Painting by Annibale Carracci

Domine, quo vadis? is a 1602 painting by the Italian Baroque painter Annibale Carracci (1560–1609), depicting a scene from the apocryphal Acts of Peter. It is housed in the National Gallery, where it is given the title Christ appearing to Saint Peter on the Appian Way. The subject is a rare representation in art of the theme Quo vadis. Annibale Carracci was the founder of the Italian Baroque painting school, called Bolognese School. This painting is one of his best known works. Peter is depicted fleeing Rome to avoid crucifixion and has a vision of meeting Christ bearing his Cross. Peter asks Jesus "Quo vadis?" to which he replies, "Romam vado iterum crucifigi" ("I am going to Rome to be crucified again"). Peter returns to Rome after this vision.

==Painting==
The work depicts a scene featured in the apocryphal Acts of Peter. Saint Peter, while fleeing Rome along the ancient Via Appia, meets Christ outside the city, who is walking in the opposite direction towards the city, carrying his cross. Peter asks him, Domine, quo vadis? The question is in Latin and means "Lord, where are you going?" Jesus replies, Eo Romam iterum crucifigi, which means: "I am going to Rome to be crucified again."

The scene as catalogued in the apocryphal Acts of St. Peter, describes Peter who is fleeing Rome at the time of Emperor Nero's persecution. This encounter is reminiscent of Peter's denial, when Peter chose to deny Jesus three times during his passion and crucifixion. Saint Peter realizes that he is on his way to making the same mistake all over again now, abandoning Jesus and His church in a moment of danger. Peter turns around when he understands that this was a sign, and returns to Rome to face the martyrdom. It was commissioned by Cardinal Pietro Aldobrandini, and was kept in the Aldobrandini Collection recorded in 1603.

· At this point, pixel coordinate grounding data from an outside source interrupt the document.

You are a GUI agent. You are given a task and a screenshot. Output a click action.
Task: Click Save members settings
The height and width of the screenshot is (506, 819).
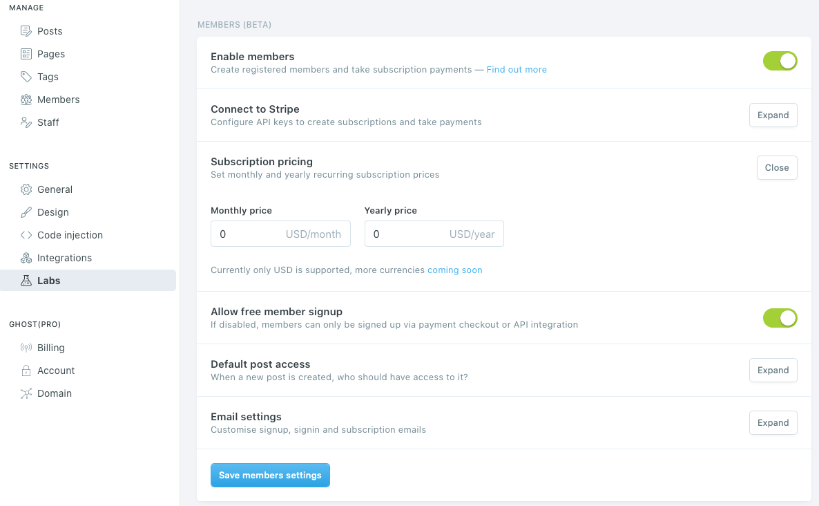tap(270, 475)
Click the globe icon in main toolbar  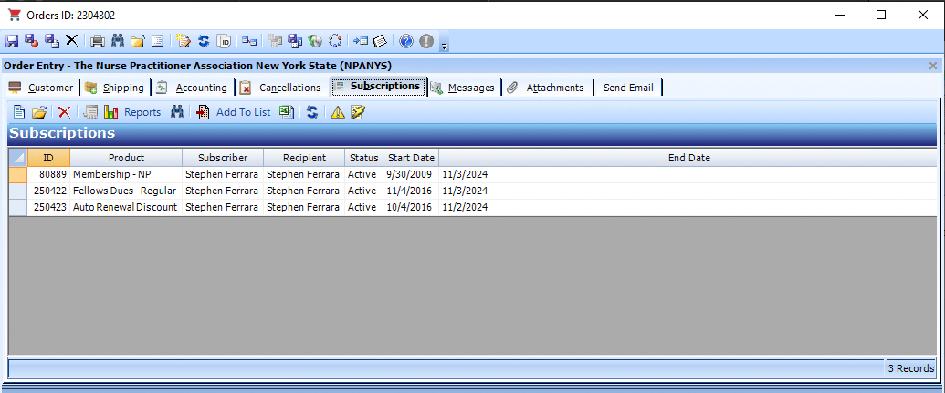[x=315, y=41]
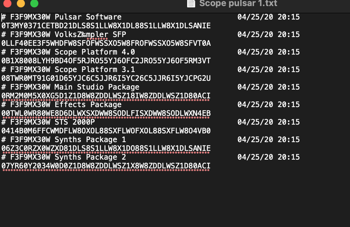The width and height of the screenshot is (350, 227).
Task: Place cursor in 'Pulsar Software' text
Action: [88, 17]
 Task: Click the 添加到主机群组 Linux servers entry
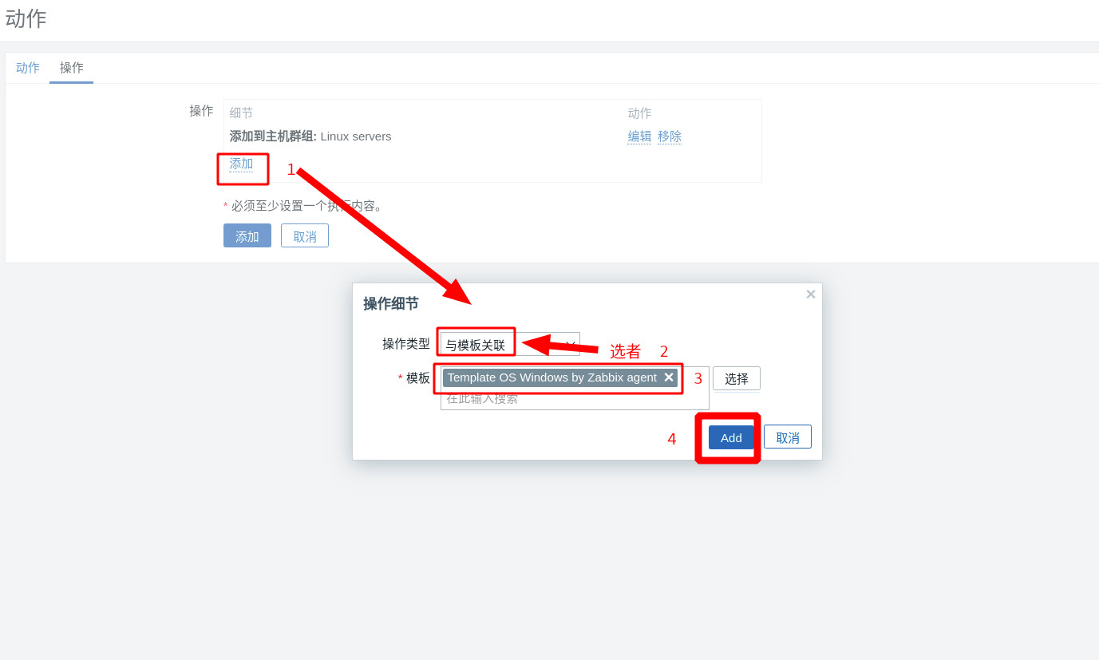310,136
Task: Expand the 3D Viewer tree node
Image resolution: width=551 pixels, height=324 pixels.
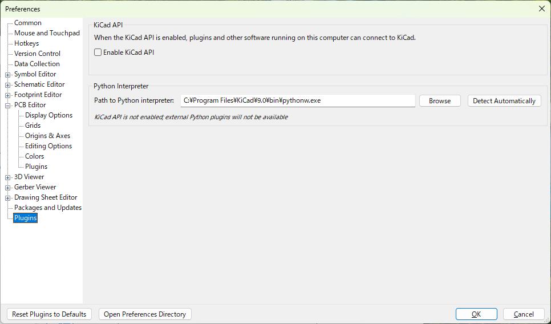Action: pos(8,177)
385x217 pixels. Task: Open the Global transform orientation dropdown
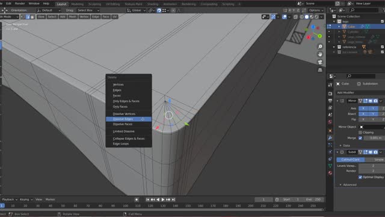point(137,10)
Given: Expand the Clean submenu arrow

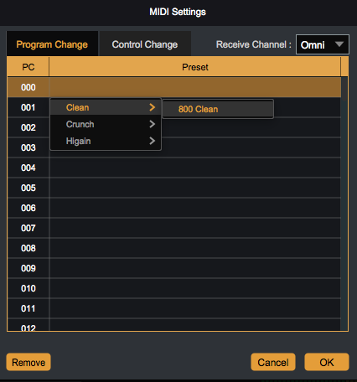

The artwork blends two differing styles; both illustrating the typical Baroque approach to the subject. The colours were influenced by the Venetian School's rich colours, while the figures were monumental. This new style attempts to bring back the spirit of the classicism found in Michelangelo and Raphael's works, into Annibale's style; it came at a time Annibale entered an important new phase of creativity. Carracci used to draw also a lot after live models. In Domine, quo vadis? Carracci has portrayed Christ as a muscular athlete easily carrying the cross on his shoulder as he passes St Peter, with a dramatic gesture, bursting forth on the canvas. This new era took on a dramatic feel with a leaning towards intensifying movement and "figures [that] are rich in dignity". Peter originally had a straighter posture, but Annibale changed this in order to illustrate the emotional shock of Peter coming across Jesus. The paintings included references to classical antiquity, including architecture like temples and columns; the scale of the individuals was increased by bringing them into closer proximity to the surface giving the impression that they would emerge from the painting.